A laboratory technician wishes to create a buffered solution with a pH of 5. Which of the following acids would be the best choice for the buffer? (A) \(\mathrm{H}_{2} \mathrm{C}_{2} \mathrm{O}_{4} \quad K_{a}=5.9 \times 10^{-2}\) (B) \(\mathrm{H}_{3} \mathrm{AsO}_{4} \quad K_{a}=5.6 \times 10^{-3}\) (C) \(\mathrm{H}_{2} \mathrm{C}_{2} \mathrm{H}_{3} \mathrm{O}_{2} \quad K_{a}=1.8 \times 10^{-5}\) (D) \(\mathrm{HOCl}\) \(\quad K_{a}=3.0 \times 10^{-8}\)

A 1 -molar solution of a very weak monoprotic acid has a pH of 5. What is the value of \(K_{a}\) for the acid? (A) \(K_{a}=1 \times 10^{-10}\) (B) \(K_{a}=1 \times 10^{-7}\) (C) \(K_{a}=1 \times 10^{-5}\) (D) \(K_{a}=1 \times 10^{-2}\)

A gaseous mixture at \(25^{\circ} \mathrm{C}\) contained 1 mole of \(\mathrm{CH}_{4}\) and 2 moles of \(\mathrm{O}_{2}\) and the pressure was measured at 2 \(\mathrm{atm}\) . The gases then underwent the reaction shown below. \(\mathrm{CH}_{4}(g)+2 \mathrm{O}_{2}(g) \rightarrow \mathrm{CO}_{2}(g)+2 \mathrm{H}_{2} \mathrm{O}(g)\) What was the pressure in the container after the reaction had gone to completion and the temperature was allowed to return to \(25^{\circ} \mathrm{C} ?\) (A) 1 atm (B) 2 \(\mathrm{atm}\) (C) 3 \(\mathrm{atm}\) (D) 4 \(\mathrm{atm}\)

$$2 \mathrm{NOBr}(g) \rightleftharpoons 2 \mathrm{NO}(g)+\mathrm{Br}_{2}(g)$$ The reaction above came to equilibrium at a temperature of \(100^{\circ} \mathrm{C} .\) At equilibrium the partial pressure due to NOBr was 4 atmospheres, the partial pressure due to NO was 4 atmospheres, and the partial pressure due to \(\mathrm{Br}_{2}\) was 2 atmospheres.
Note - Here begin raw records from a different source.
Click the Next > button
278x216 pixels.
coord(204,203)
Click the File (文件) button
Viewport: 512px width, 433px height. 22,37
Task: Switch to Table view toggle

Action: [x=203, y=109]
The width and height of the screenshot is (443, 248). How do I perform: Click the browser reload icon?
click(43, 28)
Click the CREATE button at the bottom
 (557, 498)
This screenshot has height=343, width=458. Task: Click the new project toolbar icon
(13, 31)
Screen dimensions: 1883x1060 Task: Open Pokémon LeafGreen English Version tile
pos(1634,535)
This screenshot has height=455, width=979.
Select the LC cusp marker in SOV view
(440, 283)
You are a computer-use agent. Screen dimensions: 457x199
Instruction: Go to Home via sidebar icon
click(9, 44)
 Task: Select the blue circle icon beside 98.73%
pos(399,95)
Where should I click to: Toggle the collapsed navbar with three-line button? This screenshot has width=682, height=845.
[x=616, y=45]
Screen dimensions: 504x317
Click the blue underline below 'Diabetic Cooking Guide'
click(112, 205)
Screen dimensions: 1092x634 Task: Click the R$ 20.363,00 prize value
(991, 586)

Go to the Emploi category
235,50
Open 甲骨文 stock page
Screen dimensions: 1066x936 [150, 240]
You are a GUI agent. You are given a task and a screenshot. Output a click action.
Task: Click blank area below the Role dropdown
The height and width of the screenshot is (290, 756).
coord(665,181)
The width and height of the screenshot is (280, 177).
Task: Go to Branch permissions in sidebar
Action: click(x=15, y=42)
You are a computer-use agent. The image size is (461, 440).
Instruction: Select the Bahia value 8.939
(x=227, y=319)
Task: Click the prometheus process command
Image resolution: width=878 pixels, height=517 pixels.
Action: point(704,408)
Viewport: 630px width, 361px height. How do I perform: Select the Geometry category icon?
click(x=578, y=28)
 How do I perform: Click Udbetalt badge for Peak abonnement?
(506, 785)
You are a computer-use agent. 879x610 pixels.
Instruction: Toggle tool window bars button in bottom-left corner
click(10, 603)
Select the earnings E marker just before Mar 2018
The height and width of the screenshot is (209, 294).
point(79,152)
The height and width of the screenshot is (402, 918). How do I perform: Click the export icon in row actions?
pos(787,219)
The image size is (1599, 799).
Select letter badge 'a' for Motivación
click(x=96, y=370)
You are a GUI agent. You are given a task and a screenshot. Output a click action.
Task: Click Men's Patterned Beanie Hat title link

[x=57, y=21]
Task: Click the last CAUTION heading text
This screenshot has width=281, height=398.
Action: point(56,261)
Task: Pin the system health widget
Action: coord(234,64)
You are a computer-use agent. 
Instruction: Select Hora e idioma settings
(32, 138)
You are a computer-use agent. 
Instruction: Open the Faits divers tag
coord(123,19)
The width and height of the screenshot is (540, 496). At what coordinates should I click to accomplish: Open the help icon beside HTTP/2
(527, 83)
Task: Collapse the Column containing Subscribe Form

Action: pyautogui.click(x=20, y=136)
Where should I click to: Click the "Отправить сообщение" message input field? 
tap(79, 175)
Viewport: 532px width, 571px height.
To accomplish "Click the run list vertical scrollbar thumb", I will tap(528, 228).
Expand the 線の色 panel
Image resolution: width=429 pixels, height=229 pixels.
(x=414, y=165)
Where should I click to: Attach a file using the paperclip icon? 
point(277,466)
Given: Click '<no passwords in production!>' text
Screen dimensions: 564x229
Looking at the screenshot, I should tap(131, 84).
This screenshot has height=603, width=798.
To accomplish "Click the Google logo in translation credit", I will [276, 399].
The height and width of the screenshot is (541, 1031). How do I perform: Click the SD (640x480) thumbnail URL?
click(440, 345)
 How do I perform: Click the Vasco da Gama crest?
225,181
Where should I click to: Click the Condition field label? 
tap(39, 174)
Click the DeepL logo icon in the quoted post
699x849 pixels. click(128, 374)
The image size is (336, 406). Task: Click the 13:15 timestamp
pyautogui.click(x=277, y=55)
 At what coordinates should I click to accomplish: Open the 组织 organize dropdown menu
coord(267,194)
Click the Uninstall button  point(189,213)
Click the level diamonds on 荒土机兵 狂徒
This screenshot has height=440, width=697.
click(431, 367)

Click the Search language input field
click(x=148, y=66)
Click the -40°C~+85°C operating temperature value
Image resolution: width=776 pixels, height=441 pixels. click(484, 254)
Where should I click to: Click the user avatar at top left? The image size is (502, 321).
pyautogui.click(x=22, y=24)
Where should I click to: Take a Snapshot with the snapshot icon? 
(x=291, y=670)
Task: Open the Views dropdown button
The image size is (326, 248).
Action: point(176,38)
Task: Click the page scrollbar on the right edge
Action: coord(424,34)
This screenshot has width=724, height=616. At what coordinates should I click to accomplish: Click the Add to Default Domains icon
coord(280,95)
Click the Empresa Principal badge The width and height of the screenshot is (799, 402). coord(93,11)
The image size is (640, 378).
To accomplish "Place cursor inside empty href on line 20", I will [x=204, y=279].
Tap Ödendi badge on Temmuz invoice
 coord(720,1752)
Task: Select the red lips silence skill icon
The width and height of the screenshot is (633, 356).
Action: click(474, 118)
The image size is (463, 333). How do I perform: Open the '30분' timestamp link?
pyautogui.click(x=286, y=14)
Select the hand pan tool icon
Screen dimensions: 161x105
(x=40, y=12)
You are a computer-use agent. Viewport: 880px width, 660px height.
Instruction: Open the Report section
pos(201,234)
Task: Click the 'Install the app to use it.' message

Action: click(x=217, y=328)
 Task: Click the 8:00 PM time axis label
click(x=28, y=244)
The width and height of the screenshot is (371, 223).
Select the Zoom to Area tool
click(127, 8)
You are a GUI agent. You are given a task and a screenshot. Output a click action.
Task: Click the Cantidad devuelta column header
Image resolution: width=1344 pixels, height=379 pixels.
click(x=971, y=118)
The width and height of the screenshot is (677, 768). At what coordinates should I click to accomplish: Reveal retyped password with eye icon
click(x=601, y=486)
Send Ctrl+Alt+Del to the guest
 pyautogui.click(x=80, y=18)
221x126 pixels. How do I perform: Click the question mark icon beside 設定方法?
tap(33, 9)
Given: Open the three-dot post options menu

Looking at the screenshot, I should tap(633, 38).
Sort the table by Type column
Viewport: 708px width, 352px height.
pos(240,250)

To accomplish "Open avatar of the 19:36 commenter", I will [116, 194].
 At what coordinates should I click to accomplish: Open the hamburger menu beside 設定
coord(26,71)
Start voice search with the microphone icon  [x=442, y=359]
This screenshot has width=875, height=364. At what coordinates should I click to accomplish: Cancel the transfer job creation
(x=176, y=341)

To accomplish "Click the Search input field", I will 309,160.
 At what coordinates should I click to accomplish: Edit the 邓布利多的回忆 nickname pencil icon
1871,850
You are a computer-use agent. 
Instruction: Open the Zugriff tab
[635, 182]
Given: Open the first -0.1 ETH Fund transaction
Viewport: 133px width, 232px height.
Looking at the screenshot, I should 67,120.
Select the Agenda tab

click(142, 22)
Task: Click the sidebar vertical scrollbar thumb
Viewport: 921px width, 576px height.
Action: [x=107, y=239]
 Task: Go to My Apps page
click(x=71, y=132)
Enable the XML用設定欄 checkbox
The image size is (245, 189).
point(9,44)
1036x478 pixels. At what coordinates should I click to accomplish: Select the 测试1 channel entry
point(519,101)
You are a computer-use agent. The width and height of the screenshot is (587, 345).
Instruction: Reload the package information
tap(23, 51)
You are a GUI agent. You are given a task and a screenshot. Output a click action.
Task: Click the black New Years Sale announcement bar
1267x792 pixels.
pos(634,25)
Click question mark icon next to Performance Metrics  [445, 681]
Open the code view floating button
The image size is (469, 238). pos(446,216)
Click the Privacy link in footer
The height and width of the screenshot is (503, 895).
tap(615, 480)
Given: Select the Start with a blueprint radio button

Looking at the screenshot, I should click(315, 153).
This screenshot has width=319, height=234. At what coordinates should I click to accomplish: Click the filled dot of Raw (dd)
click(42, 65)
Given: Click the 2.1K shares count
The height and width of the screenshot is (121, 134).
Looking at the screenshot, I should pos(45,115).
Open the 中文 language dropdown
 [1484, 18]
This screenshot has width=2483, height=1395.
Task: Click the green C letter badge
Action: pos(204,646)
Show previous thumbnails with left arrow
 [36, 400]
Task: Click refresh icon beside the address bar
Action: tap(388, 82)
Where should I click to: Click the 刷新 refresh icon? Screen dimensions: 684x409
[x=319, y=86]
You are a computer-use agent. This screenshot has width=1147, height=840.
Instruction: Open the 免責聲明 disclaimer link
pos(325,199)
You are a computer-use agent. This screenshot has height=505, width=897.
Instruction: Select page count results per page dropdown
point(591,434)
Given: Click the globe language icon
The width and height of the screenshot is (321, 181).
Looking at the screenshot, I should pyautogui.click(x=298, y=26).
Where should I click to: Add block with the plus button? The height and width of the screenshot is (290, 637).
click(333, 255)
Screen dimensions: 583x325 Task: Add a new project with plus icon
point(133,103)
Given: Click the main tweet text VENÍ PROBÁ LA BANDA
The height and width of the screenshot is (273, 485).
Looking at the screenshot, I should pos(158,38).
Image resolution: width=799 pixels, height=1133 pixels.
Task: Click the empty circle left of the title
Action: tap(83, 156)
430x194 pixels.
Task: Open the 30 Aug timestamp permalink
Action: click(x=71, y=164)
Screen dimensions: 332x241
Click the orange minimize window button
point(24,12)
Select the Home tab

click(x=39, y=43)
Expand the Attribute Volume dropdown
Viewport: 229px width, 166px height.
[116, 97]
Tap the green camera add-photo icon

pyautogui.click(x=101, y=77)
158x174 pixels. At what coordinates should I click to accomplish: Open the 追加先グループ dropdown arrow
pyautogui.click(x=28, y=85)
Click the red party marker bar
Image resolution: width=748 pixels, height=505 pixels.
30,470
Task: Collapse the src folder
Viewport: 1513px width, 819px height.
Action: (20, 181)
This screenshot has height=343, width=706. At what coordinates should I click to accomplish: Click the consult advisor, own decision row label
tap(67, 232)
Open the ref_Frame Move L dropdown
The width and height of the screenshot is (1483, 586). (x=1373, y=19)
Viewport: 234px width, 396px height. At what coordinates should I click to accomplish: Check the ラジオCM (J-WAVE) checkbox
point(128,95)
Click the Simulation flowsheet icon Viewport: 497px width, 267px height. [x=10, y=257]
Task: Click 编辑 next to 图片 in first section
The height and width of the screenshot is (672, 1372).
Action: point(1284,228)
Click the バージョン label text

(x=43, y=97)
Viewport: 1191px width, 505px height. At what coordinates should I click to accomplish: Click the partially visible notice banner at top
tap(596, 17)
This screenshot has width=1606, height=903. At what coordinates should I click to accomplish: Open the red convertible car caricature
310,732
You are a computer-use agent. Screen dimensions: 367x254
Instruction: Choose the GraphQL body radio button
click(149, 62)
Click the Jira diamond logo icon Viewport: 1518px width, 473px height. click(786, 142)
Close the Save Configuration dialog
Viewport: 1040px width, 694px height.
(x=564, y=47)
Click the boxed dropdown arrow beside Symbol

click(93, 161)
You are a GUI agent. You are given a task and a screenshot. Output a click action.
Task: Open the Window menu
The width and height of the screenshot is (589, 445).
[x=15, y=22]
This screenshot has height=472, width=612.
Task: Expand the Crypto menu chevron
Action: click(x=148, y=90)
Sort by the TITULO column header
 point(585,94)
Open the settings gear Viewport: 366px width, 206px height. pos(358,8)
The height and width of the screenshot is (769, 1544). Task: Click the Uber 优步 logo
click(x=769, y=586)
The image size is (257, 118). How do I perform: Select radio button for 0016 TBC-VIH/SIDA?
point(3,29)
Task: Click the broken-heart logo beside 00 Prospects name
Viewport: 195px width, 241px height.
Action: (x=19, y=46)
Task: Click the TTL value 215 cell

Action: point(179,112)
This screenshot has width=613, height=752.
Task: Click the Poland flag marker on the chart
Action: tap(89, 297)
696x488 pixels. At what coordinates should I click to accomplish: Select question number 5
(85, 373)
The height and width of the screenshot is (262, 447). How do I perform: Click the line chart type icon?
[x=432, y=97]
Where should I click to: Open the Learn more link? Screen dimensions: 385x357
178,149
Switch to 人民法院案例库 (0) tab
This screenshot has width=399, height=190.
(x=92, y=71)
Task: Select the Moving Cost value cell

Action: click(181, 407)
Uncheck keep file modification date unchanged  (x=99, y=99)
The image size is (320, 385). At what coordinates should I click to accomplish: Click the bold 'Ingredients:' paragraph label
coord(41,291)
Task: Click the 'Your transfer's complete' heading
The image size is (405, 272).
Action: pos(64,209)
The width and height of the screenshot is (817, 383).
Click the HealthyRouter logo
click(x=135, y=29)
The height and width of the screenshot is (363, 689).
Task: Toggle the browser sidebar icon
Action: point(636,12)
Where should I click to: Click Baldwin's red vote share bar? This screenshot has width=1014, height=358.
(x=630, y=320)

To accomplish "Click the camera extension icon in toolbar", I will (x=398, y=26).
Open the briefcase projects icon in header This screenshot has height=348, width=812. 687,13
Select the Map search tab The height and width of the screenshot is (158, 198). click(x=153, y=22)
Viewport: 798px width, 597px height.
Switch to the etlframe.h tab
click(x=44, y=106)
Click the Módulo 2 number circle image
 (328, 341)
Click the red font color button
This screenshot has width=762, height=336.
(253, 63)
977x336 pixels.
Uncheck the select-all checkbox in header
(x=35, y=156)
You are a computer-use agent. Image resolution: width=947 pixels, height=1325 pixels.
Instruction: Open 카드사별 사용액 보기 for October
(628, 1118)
What is the equilibrium constant, \(K_{p},\) for this reaction at \(100^{\circ} \mathrm{C}\) ? (A) \(\frac{1}{4}\) (B) \(\frac{1}{2}\) (C) 1 (D) 2

A strong acid/strong base titration is completed using an indicator which changes color at the exact equivalence point of the titration. The protonated form of the indicator is HIn, and the deprotonated form is In. At the equivalence point of the reaction: (A) \([\mathrm{HIn}]=\left[\mathrm{In}^{-}\right]\) (B) \([\mathrm{HIn}]=1 /\left[\mathrm{In}^{-}\right]\) (C) \([\mathrm{HIn}]=2\left[\mathrm{In}^{-}\right]\) (D) \([\mathrm{HIn}]=\left[\mathrm{In}^{-}\right]^{2}\)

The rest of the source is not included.